Though the joy of shoeing her brothers was not to be put off, she had not intended to let them keep on these precious brogans of civilization while they played beside the water. But she suddenly saw Mama Lalotte walking along the street near the lake with old Michel Pensonneau. Beyond these moving figures were many others, of engages and Indians, swarming in front of the Fur Company's great warehouse. Some were talking and laughing; others were in a line, bearing bales of furs from bateaux just arrived at the log-and-stone wharf stretched from the centre of the bay. But all of them, and curious women peeping from their houses on the beach, particularly Jean Bati' McClure's wife, could see that Michel Pensonneau was walking with Mama Lalotte.
This sight struck cold down Jenieve's spine. Mama Lalotte was really the heaviest charge she had.

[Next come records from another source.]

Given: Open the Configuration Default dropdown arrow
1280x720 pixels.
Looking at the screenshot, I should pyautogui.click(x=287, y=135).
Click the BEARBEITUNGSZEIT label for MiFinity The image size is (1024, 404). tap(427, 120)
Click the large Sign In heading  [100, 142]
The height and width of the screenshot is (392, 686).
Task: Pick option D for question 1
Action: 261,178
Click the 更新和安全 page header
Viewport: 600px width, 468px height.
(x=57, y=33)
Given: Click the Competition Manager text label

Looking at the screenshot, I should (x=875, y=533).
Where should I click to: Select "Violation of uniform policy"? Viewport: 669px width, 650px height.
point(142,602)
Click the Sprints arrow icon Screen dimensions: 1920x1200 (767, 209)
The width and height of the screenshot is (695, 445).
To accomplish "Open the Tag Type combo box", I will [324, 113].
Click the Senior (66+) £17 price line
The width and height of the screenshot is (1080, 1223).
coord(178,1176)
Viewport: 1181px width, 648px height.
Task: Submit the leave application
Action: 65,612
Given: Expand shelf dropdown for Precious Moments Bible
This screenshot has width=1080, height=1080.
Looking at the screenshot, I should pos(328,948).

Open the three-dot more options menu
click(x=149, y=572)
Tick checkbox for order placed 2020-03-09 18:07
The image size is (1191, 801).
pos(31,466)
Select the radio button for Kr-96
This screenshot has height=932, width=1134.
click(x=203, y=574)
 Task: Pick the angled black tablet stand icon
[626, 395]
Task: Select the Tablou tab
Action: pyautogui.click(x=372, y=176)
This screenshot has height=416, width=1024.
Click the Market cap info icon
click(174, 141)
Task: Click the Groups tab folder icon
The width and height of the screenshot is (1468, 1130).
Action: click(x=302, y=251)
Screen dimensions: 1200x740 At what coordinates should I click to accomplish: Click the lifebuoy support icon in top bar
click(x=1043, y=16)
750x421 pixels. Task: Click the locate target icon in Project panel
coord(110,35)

Not twenty minutes before had that flighty creature been set to watch the supper pot, and here she was, mincing along, and fixing her pale blue laughing eyes on Michel Pensonneau, and bobbing her curly flaxen head at every word he spoke. A daughter who has a marrying mother on her hands may become morbidly anxious; Jenieve felt she should have no peace of mind during the month the coureurs-de-bois remained on the island. Whether they arrived early or late, they had soon to be off to the winter hunting-grounds; yet here was an emergency.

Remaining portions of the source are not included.